Preparing for Data Validation During Your Advancement CRM Implementation

 

Data validation checks the accuracy and quality of data before importing and processing during your advancement Constituent Relationship Management (CRM) implementation. Validating the accuracy, clarity, and data details are necessary to mitigate any project defects.

 

Without validation, you run the risk of using inaccurate data.

 

Additionally, having accurate data is an important step toward user adoption. If users cannot trust the data in the CRM, they may resist adoption of your new CRM. This is especially true if the promise of having accurate and reliable data is made as part of implementing a new CRM. Having reliable data is often a main motivation for doing a CRM project—and often one of the project goals.

 

Data validation is a form of data cleansing. It can be one of those things that can be a grueling process, but your institution must do it.

 

Here’s how you can prepare for data validation during your advancement CRM implementation.

Determine Your Data Validation Team

Having the right people as part of your CRM validation team is as important as conducting the data validation itself. Team members selected to validate data should be experienced in your new and old systems and keenly aware of the existing data.

 

When choosing who should be on your data validation team, engage users who are:

 

  • familiar with the data in your legacy system;
  • proficient in the new system and have participated in the CRM project;
  • expert navigators of your legacy system but also your new CRM system; and
  • known for their attention to detail.

Common Mistakes to Avoid

One of the most common mistakes organizations make during CRM data validation is assigning new staff members because they are available. Organizations may also try to hire temporary staff with the idea that getting more people to assist with the data validation is beneficial. In these scenarios, these individuals may essentially follow instructions, simply comparing the old system against the new. This will result in a limited ability to discern more nuanced issues, and more profound problems won’t be recognized because they are not familiar with the data.

 

Data validation is not a task for a newbie. Instead, the data validation team needs individuals with many years of institutional history and knowledge to effectively assess data and change the data quality.

 

Another common mistake organizations often make when it comes to data validation is they don’t define the effort. You could ultimately spend years on the tasks associated with data validation. Unfortunately, you don’t have that kind of time. Instead, define the goals and the amount of time your data validation team should have it completed.

 

For example, “X data needs reviewed and should be completed in two weeks.”

 

Institutions also forget to identify focus areas and assign tasks to specific team members.

 

Be explicit and intentional when identifying a focus and assigning tasks—only assigning the data validation to the folks who have willingly committed their time. Give detailed assignments with clear identifiers. This helps everyone fully understand how much work they need to achieve and guidelines, so they know when they’re “done.”

 

An example of identifying focus and assigning tasks includes, “we’re focusing on X area; here are your assignments that need to be completed in X weeks.”

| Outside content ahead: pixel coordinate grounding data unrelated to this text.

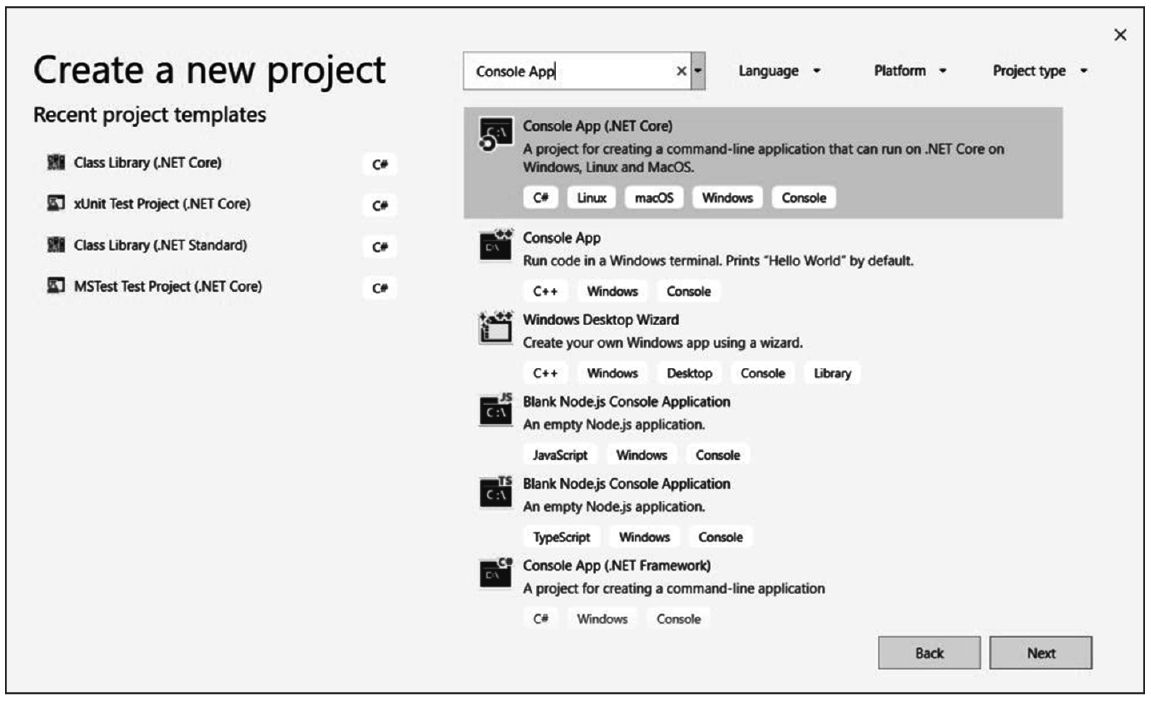Click the recent MSTest Test Project icon
The height and width of the screenshot is (701, 1151).
click(55, 287)
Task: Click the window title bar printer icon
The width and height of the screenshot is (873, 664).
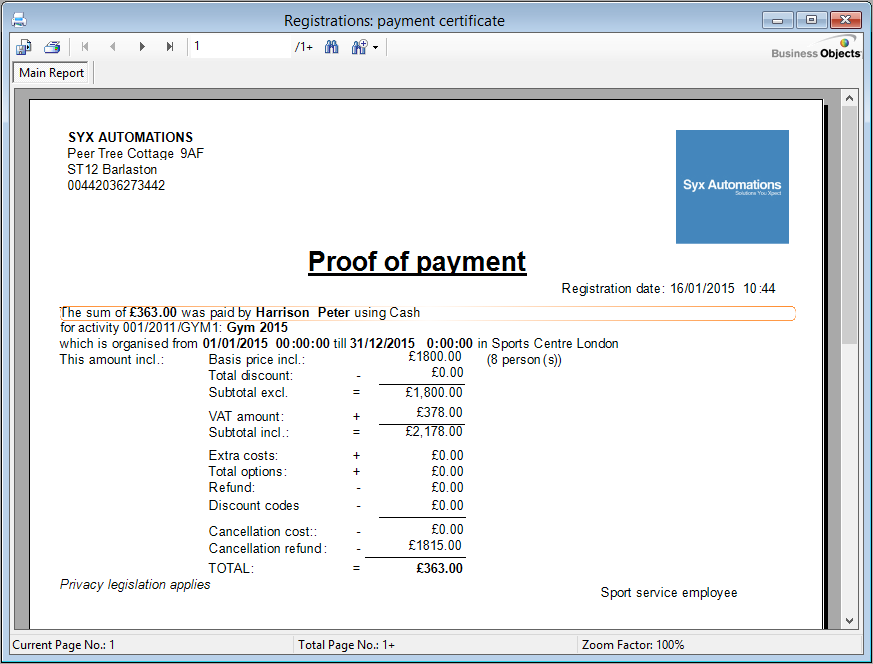Action: tap(18, 20)
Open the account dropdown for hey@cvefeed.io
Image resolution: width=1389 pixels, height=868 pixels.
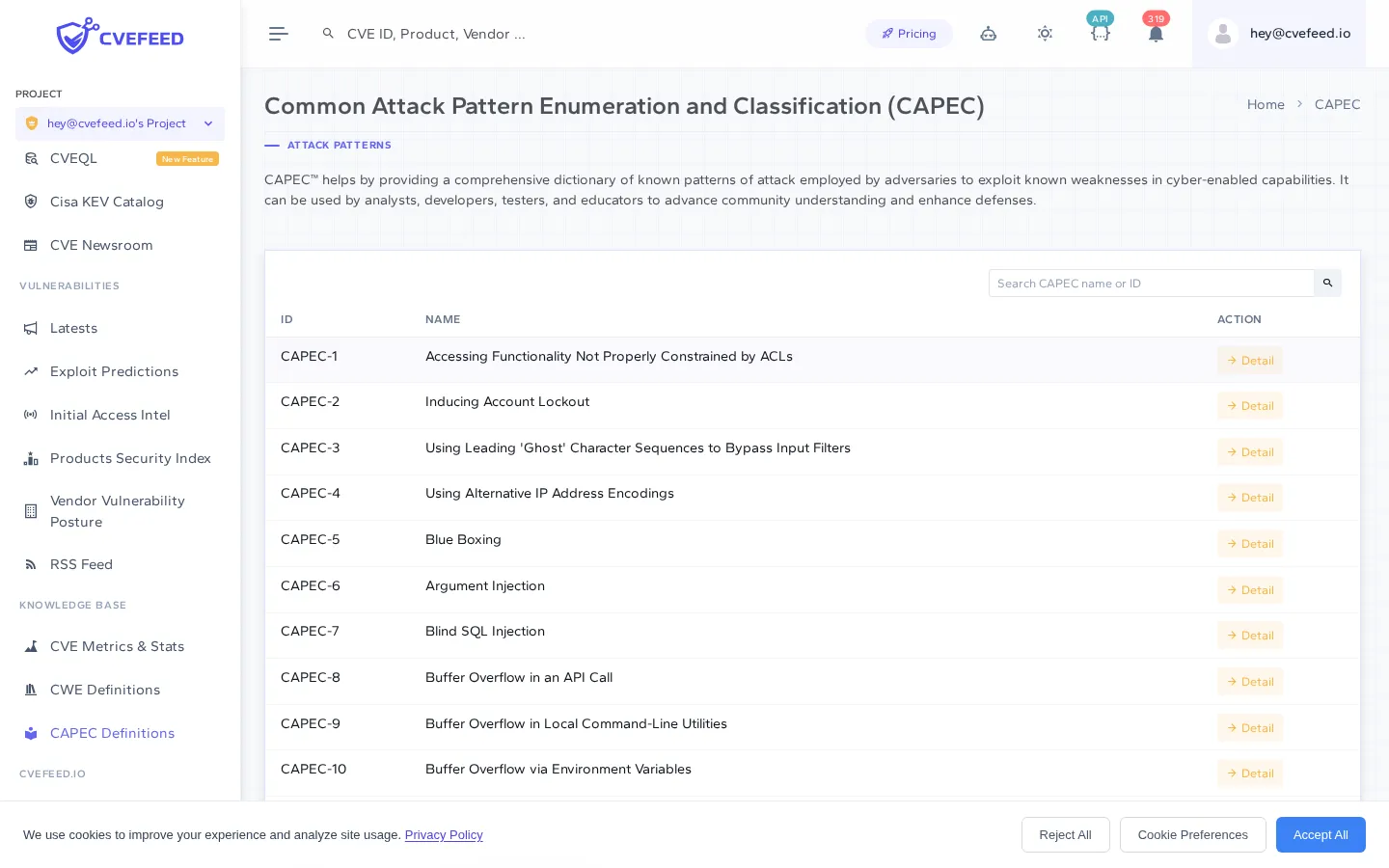1299,34

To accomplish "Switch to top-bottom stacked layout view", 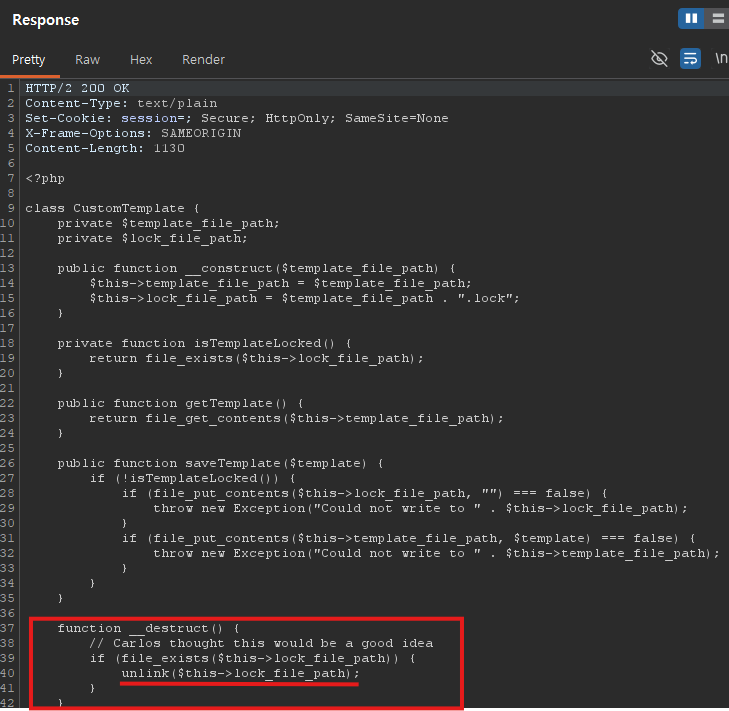I will [717, 19].
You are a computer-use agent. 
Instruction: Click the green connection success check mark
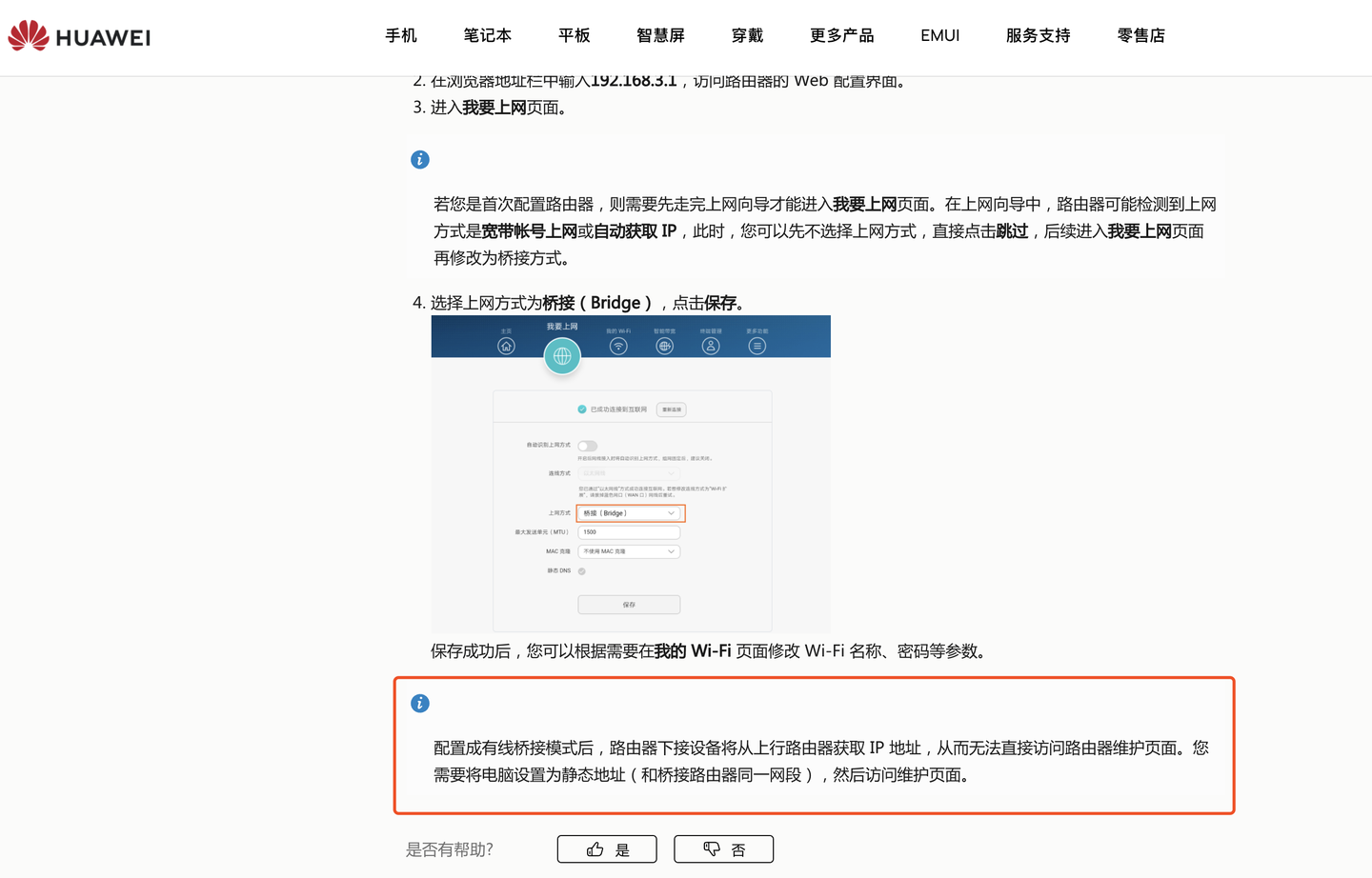(x=582, y=408)
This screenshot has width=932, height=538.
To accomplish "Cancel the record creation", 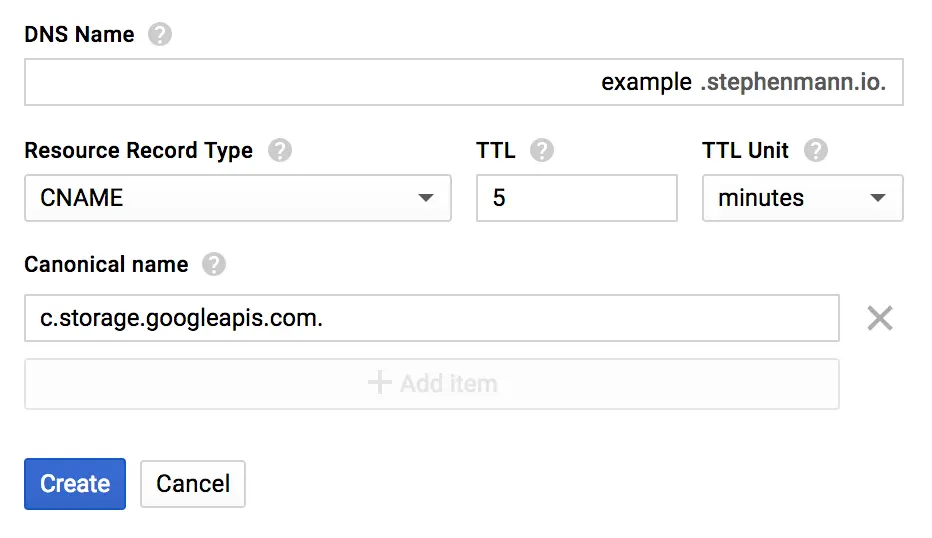I will click(193, 484).
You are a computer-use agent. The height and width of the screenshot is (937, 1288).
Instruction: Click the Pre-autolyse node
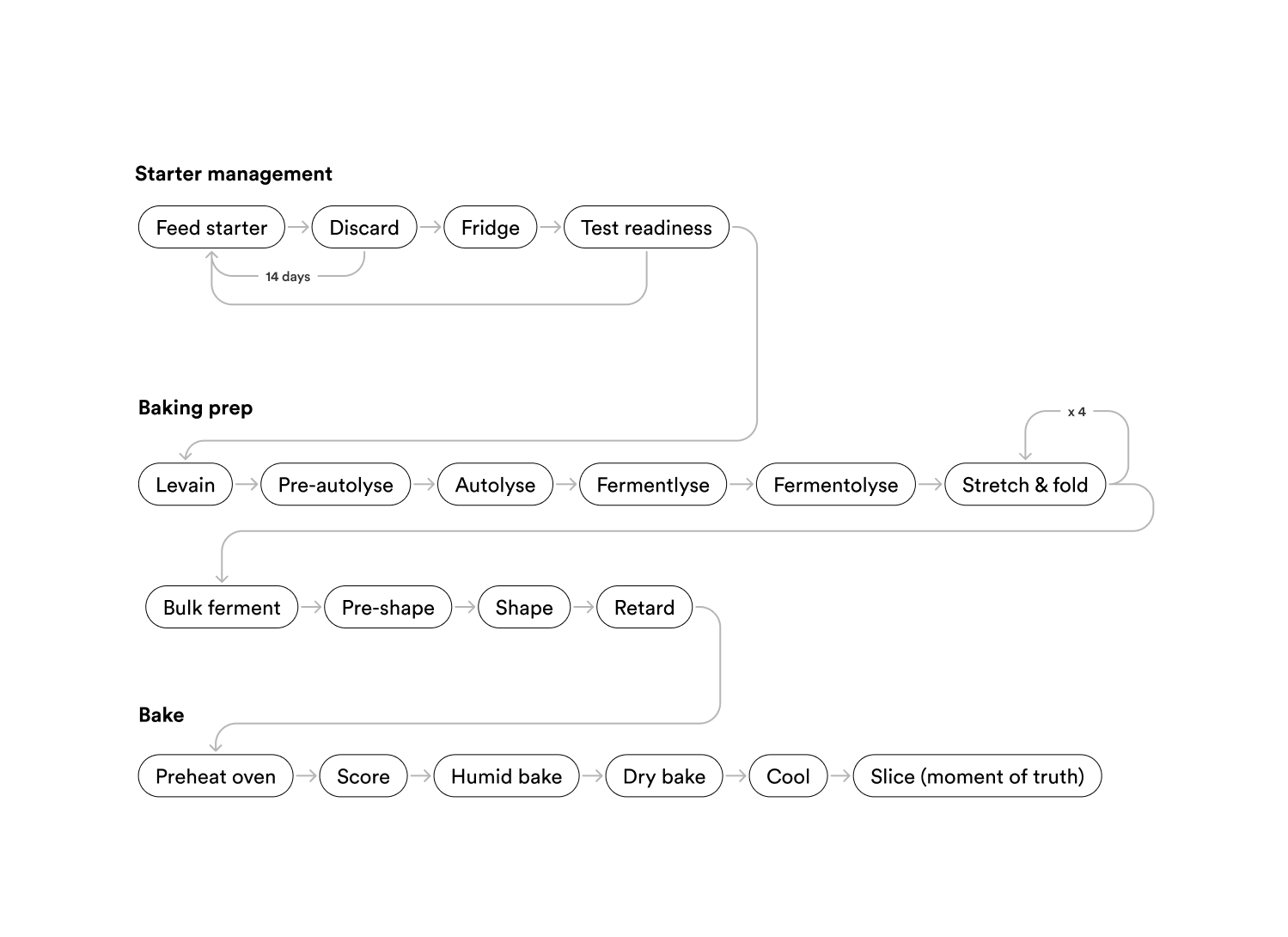[x=335, y=485]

How should we approach data validation?

There is a healthy amount of rigor to the process of data validation. “Looking” into the system is not appropriate data validation. Before beginning with your CRM implementation data validation, establish a set (or sets) of test data that can be validated during this process.

 

First, set a collection of test records—like board members, trustees, and major donors. Be intentional about the collection of data you’re validating.

 

Then, develop test cases or use scenarios. Outline what the user should be testing. Be very clear on what is considered success versus failure—it shouldn’t be a mystery to them. Your data validation team should have a deep understanding so they can look at the records and compare them. Once you’ve gathered all this information, assign a score of a pass, or fail—which should also be documented.

 

Finally, prioritize what you’re testing. At the outset, you might think you want all your data to be validated, but you usually don’t have enough people or time to do so. Instead, rank the data validation assignments in order of importance. This way if you run out of time to complete all your data validation, you’ve already completed your most important test cases.